[Task brief]: Repeat every record exactly as written.

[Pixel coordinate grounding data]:
___
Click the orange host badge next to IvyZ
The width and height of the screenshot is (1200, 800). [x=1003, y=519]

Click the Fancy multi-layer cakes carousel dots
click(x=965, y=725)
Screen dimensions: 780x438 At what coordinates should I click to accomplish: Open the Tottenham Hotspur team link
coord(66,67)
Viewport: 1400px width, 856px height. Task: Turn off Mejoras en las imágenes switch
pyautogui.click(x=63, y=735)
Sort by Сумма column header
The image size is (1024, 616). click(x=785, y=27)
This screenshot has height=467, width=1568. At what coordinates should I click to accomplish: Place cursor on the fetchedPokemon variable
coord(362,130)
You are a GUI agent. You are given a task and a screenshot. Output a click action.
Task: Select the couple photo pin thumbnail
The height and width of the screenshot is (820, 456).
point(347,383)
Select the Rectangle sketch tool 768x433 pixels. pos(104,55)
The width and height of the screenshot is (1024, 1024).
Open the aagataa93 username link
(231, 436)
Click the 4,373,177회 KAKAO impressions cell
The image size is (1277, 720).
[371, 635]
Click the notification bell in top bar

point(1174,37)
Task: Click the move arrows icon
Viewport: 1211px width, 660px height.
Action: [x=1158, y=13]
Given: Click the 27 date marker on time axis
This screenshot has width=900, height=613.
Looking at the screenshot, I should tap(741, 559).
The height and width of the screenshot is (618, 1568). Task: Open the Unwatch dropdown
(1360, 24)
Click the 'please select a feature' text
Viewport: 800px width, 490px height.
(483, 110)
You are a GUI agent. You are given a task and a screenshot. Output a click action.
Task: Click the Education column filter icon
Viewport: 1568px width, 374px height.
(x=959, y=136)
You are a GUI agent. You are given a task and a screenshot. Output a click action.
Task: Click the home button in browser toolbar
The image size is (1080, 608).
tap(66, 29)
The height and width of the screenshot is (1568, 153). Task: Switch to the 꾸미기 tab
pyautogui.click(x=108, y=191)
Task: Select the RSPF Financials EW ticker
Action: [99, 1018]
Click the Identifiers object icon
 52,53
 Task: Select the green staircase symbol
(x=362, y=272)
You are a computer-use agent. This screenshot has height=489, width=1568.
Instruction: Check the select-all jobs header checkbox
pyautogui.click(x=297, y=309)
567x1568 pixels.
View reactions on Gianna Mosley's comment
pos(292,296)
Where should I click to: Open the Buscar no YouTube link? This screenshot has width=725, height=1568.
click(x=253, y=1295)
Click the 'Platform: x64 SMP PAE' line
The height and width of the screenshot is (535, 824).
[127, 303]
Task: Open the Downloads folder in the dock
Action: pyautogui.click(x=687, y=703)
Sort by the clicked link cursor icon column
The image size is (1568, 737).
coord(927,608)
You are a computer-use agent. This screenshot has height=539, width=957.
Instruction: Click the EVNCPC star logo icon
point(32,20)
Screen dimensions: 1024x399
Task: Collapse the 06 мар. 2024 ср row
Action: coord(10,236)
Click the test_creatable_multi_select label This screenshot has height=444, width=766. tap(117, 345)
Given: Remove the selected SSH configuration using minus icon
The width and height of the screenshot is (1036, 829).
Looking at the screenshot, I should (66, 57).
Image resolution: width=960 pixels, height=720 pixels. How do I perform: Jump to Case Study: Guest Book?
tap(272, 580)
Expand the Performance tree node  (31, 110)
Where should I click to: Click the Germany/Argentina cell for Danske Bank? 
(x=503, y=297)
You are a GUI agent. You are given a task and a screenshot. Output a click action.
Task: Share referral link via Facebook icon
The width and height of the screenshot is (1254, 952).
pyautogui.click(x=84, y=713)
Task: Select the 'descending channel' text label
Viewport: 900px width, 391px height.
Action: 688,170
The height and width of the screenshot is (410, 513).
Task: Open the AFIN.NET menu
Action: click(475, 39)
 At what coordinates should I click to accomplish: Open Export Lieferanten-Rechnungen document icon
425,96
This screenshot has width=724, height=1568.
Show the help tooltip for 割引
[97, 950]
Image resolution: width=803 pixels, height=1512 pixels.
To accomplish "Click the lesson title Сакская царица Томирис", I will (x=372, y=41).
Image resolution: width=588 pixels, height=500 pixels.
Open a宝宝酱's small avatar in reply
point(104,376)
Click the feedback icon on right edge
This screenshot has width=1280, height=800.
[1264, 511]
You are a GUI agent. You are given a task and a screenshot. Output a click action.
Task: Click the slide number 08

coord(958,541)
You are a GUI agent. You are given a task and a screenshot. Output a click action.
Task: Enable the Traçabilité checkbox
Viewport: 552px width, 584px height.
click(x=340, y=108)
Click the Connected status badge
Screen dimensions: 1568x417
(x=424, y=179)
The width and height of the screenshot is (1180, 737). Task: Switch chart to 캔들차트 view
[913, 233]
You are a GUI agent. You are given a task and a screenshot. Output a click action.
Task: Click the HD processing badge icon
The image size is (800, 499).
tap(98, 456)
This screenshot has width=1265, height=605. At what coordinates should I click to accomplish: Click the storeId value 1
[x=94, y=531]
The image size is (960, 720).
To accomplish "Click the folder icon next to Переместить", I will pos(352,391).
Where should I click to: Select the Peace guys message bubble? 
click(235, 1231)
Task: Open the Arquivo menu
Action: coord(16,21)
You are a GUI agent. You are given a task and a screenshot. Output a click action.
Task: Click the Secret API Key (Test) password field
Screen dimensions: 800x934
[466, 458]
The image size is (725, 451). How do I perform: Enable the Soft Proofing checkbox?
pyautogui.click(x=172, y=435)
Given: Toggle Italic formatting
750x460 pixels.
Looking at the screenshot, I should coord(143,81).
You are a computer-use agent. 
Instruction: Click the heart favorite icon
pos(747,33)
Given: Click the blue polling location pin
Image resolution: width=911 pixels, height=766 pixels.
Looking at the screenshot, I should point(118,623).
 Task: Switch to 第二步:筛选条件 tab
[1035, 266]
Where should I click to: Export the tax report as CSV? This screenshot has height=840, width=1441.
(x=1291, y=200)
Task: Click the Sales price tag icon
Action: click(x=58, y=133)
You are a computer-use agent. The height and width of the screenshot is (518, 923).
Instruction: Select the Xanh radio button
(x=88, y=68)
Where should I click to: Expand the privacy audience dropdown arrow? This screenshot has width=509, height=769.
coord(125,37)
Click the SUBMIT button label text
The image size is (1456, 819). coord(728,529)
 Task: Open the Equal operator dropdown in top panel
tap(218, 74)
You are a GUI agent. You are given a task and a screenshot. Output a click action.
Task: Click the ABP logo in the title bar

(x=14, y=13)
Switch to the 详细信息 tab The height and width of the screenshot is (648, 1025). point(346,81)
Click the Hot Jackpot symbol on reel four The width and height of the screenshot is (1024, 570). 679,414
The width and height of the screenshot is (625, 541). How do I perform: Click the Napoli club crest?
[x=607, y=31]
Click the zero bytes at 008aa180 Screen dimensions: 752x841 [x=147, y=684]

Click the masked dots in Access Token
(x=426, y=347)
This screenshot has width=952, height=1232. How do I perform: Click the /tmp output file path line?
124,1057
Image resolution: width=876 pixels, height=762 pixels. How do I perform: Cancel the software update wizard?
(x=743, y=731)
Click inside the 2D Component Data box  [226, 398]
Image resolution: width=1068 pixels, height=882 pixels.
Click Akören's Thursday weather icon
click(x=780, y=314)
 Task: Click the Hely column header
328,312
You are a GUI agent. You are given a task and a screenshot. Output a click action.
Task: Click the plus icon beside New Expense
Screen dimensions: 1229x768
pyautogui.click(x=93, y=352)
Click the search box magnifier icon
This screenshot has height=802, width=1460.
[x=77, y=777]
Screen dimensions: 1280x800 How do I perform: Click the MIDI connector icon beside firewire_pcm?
___
[Completed exercise]:
Click the orange host badge next to IvyZ
The width and height of the screenshot is (1200, 800). [x=1003, y=519]

Click the Fancy multi-layer cakes carousel dots
click(x=965, y=725)
Screen dimensions: 780x438 At what coordinates should I click to accomplish: Open the Tottenham Hotspur team link
coord(66,67)
Viewport: 1400px width, 856px height. Task: Turn off Mejoras en las imágenes switch
pyautogui.click(x=63, y=735)
Sort by Сумма column header
The image size is (1024, 616). click(x=785, y=27)
This screenshot has height=467, width=1568. At what coordinates should I click to accomplish: Place cursor on the fetchedPokemon variable
coord(362,130)
You are a GUI agent. You are given a task and a screenshot. Output a click action.
Task: Select the couple photo pin thumbnail
The height and width of the screenshot is (820, 456).
point(347,383)
Select the Rectangle sketch tool 768x433 pixels. pos(104,55)
The width and height of the screenshot is (1024, 1024).
Open the aagataa93 username link
(231, 436)
Click the 4,373,177회 KAKAO impressions cell
The image size is (1277, 720).
[371, 635]
Click the notification bell in top bar

point(1174,37)
Task: Click the move arrows icon
Viewport: 1211px width, 660px height.
Action: [x=1158, y=13]
Given: Click the 27 date marker on time axis
This screenshot has width=900, height=613.
Looking at the screenshot, I should tap(741, 559).
The height and width of the screenshot is (618, 1568). Task: Open the Unwatch dropdown
(1360, 24)
Click the 'please select a feature' text
Viewport: 800px width, 490px height.
(483, 110)
You are a GUI agent. You are given a task and a screenshot. Output a click action.
Task: Click the Education column filter icon
Viewport: 1568px width, 374px height.
(x=959, y=136)
You are a GUI agent. You are given a task and a screenshot. Output a click action.
Task: Click the home button in browser toolbar
The image size is (1080, 608).
tap(66, 29)
The height and width of the screenshot is (1568, 153). Task: Switch to the 꾸미기 tab
pyautogui.click(x=108, y=191)
Task: Select the RSPF Financials EW ticker
Action: [99, 1018]
Click the Identifiers object icon
 52,53
 Task: Select the green staircase symbol
(x=362, y=272)
You are a computer-use agent. This screenshot has height=489, width=1568.
Instruction: Check the select-all jobs header checkbox
pyautogui.click(x=297, y=309)
567x1568 pixels.
View reactions on Gianna Mosley's comment
pos(292,296)
Where should I click to: Open the Buscar no YouTube link? This screenshot has width=725, height=1568.
click(x=253, y=1295)
Click the 'Platform: x64 SMP PAE' line
The height and width of the screenshot is (535, 824).
[127, 303]
Task: Open the Downloads folder in the dock
Action: pyautogui.click(x=687, y=703)
Sort by the clicked link cursor icon column
The image size is (1568, 737).
coord(927,608)
You are a computer-use agent. This screenshot has height=539, width=957.
Instruction: Click the EVNCPC star logo icon
point(32,20)
Screen dimensions: 1024x399
Task: Collapse the 06 мар. 2024 ср row
Action: coord(10,236)
Click the test_creatable_multi_select label This screenshot has height=444, width=766. tap(117, 345)
Given: Remove the selected SSH configuration using minus icon
The width and height of the screenshot is (1036, 829).
Looking at the screenshot, I should (66, 57).
Image resolution: width=960 pixels, height=720 pixels. How do I perform: Jump to Case Study: Guest Book?
tap(272, 580)
Expand the Performance tree node  (31, 110)
Where should I click to: Click the Germany/Argentina cell for Danske Bank? 
(x=503, y=297)
You are a GUI agent. You are given a task and a screenshot. Output a click action.
Task: Share referral link via Facebook icon
The width and height of the screenshot is (1254, 952).
pyautogui.click(x=84, y=713)
Task: Select the 'descending channel' text label
Viewport: 900px width, 391px height.
Action: 688,170
The height and width of the screenshot is (410, 513).
Task: Open the AFIN.NET menu
Action: click(475, 39)
 At what coordinates should I click to accomplish: Open Export Lieferanten-Rechnungen document icon
425,96
This screenshot has width=724, height=1568.
Show the help tooltip for 割引
[97, 950]
Image resolution: width=803 pixels, height=1512 pixels.
To accomplish "Click the lesson title Сакская царица Томирис", I will (x=372, y=41).
Image resolution: width=588 pixels, height=500 pixels.
Open a宝宝酱's small avatar in reply
point(104,376)
Click the feedback icon on right edge
This screenshot has width=1280, height=800.
[1264, 511]
You are a GUI agent. You are given a task and a screenshot. Output a click action.
Task: Click the slide number 08

coord(958,541)
You are a GUI agent. You are given a task and a screenshot. Output a click action.
Task: Enable the Traçabilité checkbox
Viewport: 552px width, 584px height.
click(x=340, y=108)
Click the Connected status badge
Screen dimensions: 1568x417
(x=424, y=179)
The width and height of the screenshot is (1180, 737). Task: Switch chart to 캔들차트 view
[913, 233]
You are a GUI agent. You are given a task and a screenshot. Output a click action.
Task: Click the HD processing badge icon
The image size is (800, 499).
tap(98, 456)
This screenshot has width=1265, height=605. At what coordinates should I click to accomplish: Click the storeId value 1
[x=94, y=531]
The image size is (960, 720).
To accomplish "Click the folder icon next to Переместить", I will pos(352,391).
Where should I click to: Select the Peace guys message bubble? 
click(235, 1231)
Task: Open the Arquivo menu
Action: coord(16,21)
You are a GUI agent. You are given a task and a screenshot. Output a click action.
Task: Click the Secret API Key (Test) password field
Screen dimensions: 800x934
[466, 458]
The image size is (725, 451). How do I perform: Enable the Soft Proofing checkbox?
pyautogui.click(x=172, y=435)
Given: Toggle Italic formatting
750x460 pixels.
Looking at the screenshot, I should coord(143,81).
You are a computer-use agent. 
Instruction: Click the heart favorite icon
pos(747,33)
Given: Click the blue polling location pin
Image resolution: width=911 pixels, height=766 pixels.
Looking at the screenshot, I should point(118,623).
 Task: Switch to 第二步:筛选条件 tab
[1035, 266]
Where should I click to: Export the tax report as CSV? This screenshot has height=840, width=1441.
(x=1291, y=200)
Task: Click the Sales price tag icon
Action: click(x=58, y=133)
You are a computer-use agent. The height and width of the screenshot is (518, 923).
Instruction: Select the Xanh radio button
(x=88, y=68)
Where should I click to: Expand the privacy audience dropdown arrow? This screenshot has width=509, height=769.
coord(125,37)
Click the SUBMIT button label text
The image size is (1456, 819). coord(728,529)
 Task: Open the Equal operator dropdown in top panel
tap(218, 74)
You are a GUI agent. You are given a task and a screenshot. Output a click action.
Task: Click the ABP logo in the title bar

(x=14, y=13)
Switch to the 详细信息 tab The height and width of the screenshot is (648, 1025). point(346,81)
Click the Hot Jackpot symbol on reel four The width and height of the screenshot is (1024, 570). 679,414
The width and height of the screenshot is (625, 541). How do I perform: Click the Napoli club crest?
[x=607, y=31]
Click the zero bytes at 008aa180 Screen dimensions: 752x841 [x=147, y=684]

Click the masked dots in Access Token
(x=426, y=347)
This screenshot has width=952, height=1232. How do I perform: Click the /tmp output file path line?
124,1057
Image resolution: width=876 pixels, height=762 pixels. How do I perform: Cancel the software update wizard?
(x=743, y=731)
Click inside the 2D Component Data box  [226, 398]
Image resolution: width=1068 pixels, height=882 pixels.
Click Akören's Thursday weather icon
click(x=780, y=314)
 Task: Click the Hely column header
328,312
You are a GUI agent. You are given a task and a screenshot. Output a click action.
Task: Click the plus icon beside New Expense
Screen dimensions: 1229x768
pyautogui.click(x=93, y=352)
Click the search box magnifier icon
This screenshot has height=802, width=1460.
[x=77, y=777]
Screen dimensions: 1280x800 How do I perform: Click the MIDI connector icon beside firewire_pcm?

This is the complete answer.